Wayne Grudem has asserted that the continuationist has the stronger biblical evidence and that the cessationist position has developed primarily from experience—or, rather, the non-experience of miraculous gifts.
I encounter students and pastors all the time who say “I’m not persuaded by the cessationist arguments from Scripture but I’ve never seen any of these miraculous things in my life.” That is the most common comment that I hear about these things from people who are in mainstream Evangelical positions. And over the years as I’ve taught not only here at Phoenix Seminary but at other seminaries – adjunct at other seminaries – by far the most common view expressed among seminary graduates is open but cautious. They say “I’m not convinced by the cessationist arguments but I really don’t know how to put these things into practice in my own church and I’ve never seen them happen.” Tim, the cessationist argument is not winning the day in terms of exegetical arguments or persuasiveness in the books published. I think it’s appealing to a smaller and smaller group of people. . . . [Jack Deere’s] argument is that the primary reason why cessationists hold their view is experience. That is, he says, they haven’t experienced any of these miraculous gifts and so they construct a theology to justify it. [Wayne Grudem, interview by Tim Challies, 14 December 2005]
In constructing his argument in this way, Grudem fails to recognize an important distinction. There is a difference between saying “I believe the miraculous gifts are/are not operative because I have/have not experienced them” and saying “I believe the miraculous gifts are/are not operative because the claimed gifts that are present today do/do not match the Scripture definitions of the gifts.
In countering the continuationist, the cessationist need only demonstrate the continuationist practices do not match the norm laid down in Scripture. If the cessationist is able to provide some scriptural rationale for the evident cessation, he will strengthen his case. But this is not strictly necessary. All that is necessary is to show that the Scriptural data and the contemporary practices are at odds.
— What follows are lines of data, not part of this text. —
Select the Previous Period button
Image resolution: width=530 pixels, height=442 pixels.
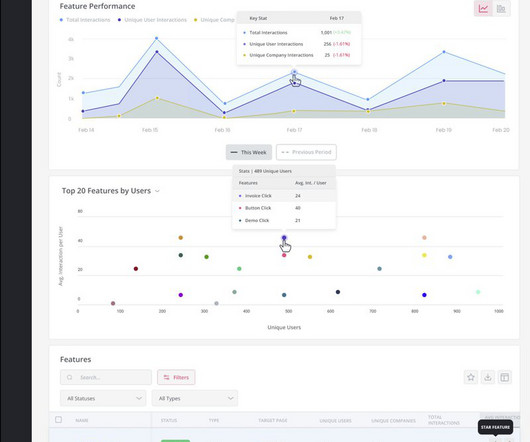tap(306, 152)

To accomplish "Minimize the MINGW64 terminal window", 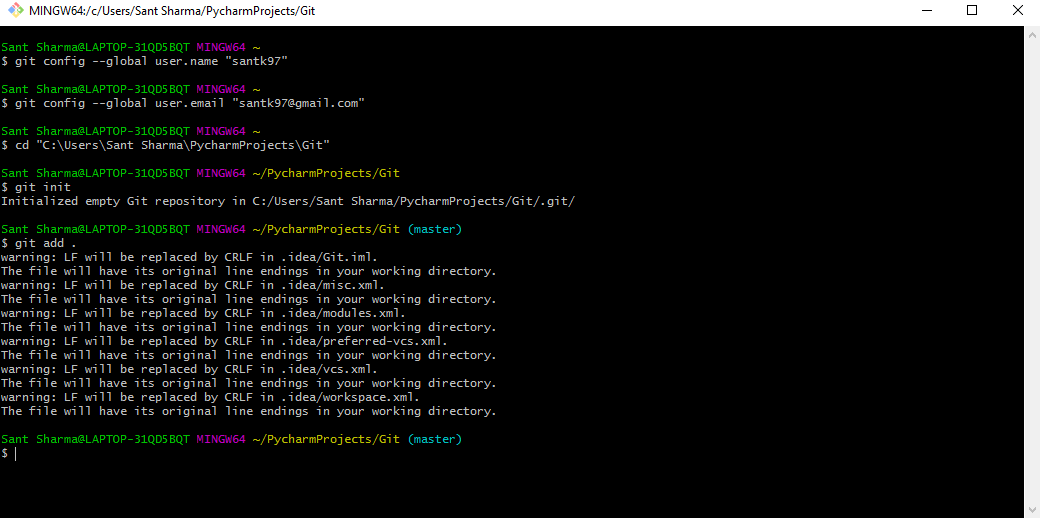I will (x=927, y=11).
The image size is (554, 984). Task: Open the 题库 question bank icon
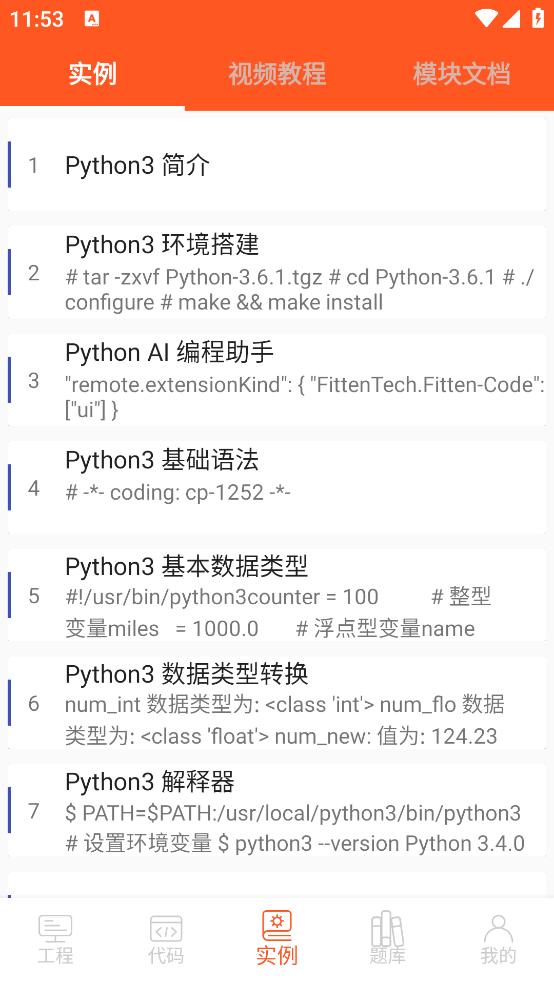tap(387, 928)
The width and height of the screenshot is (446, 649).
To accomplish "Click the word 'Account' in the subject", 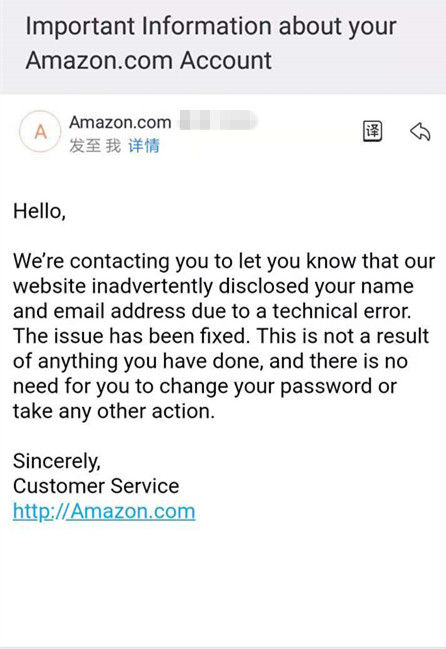I will point(226,60).
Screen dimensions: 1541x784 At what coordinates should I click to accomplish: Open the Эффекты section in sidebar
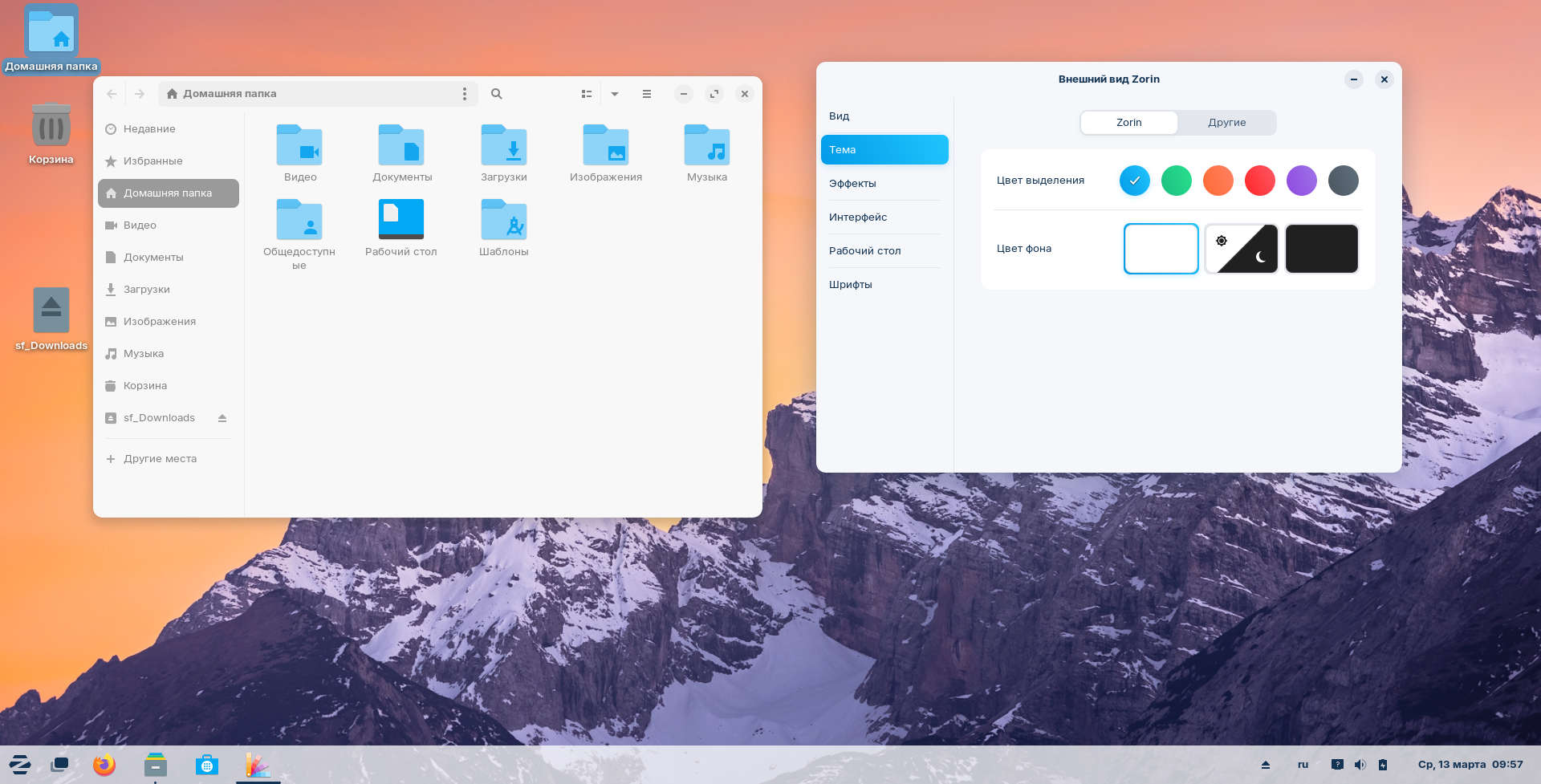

This approach is an application of John Frame’s ethical methodology. Frame says, “Every ethical decision involves the application of a law (norm, principle) to a situation by a person (self).” (The Doctrine of the Knowledge of God, 74). Frame’s ethical method also applies to practical theology. It is appropriate to apply the norm of Scripture to a situation (practice) to determine whether or not the practice is biblical.
While considerable argumentation is needed to establish the norm and the situation in this case, several observations from D. A. Carson, a continuationist, point to the strength of the cessationist position operating according to this methodology.
Carson concludes that “the evidence favors the view that Paul thought the gift of tongues was a gift of real languages, that is, languages that were cognitive, whether of men or of angels” (Carson, Showing the Spirit, 83). He continues:
Moreover, if [Paul] knew of the details of Pentecost (a currently unpopular opinion in the scholarly world, but in my view eminently defensible), his understanding of tongues must have been shaped to some extent by that event. Certainly tongues in Acts exercise some different functions from those in 1 Corinthians; but there is no substantial evidence that suggests Paul thought the two were essentially different. [83]
Carson’s way of affirming the biblical evidence and allowing for the nonlinguistic tongues practiced today is to suggest that perhaps modern tongues is a code. The example he gives is the removal of vowels from the sentence, “Praise the Lord, for his mercy endures for ever,” the removal of the spaces between the words, the addition of an “a” after the consonants, and a division back into “words”: “PATRA RAMA NA SAVARAHA DAHARA DAFARASALA FASA CARARA” (86-87).
In this way Carson can correlate the biblical evidence “that Paul believed the tongues about which he wrote in 1 Corinthians were cognitive” (83) with the modern linguistic studies which demonstrate that modern tongues are not languages. This is imaginative, but that a scholar of Carson’s stature is forced to reach this far in an attempt to reconcile the biblical record with the modern practice, tends to lead one to the conclusion is that the modern practice is something other than what is described in the biblical record.
Carson also notes J. I. Packer’s view that modern tongues are not the gift of tongues found in Scripture, but that they may be considered a gift from God despite their lack of “explicit biblical warrant.” Carson rightly remarks, “I cannot think of a better way of displeasing both sides of the current debate” (84). But more than that, if Packer’s view is true—and the evidence suggests that it is since continuationists don’t claim the gift of xenoglossia—it would confirm the cessation of the gift of tongues.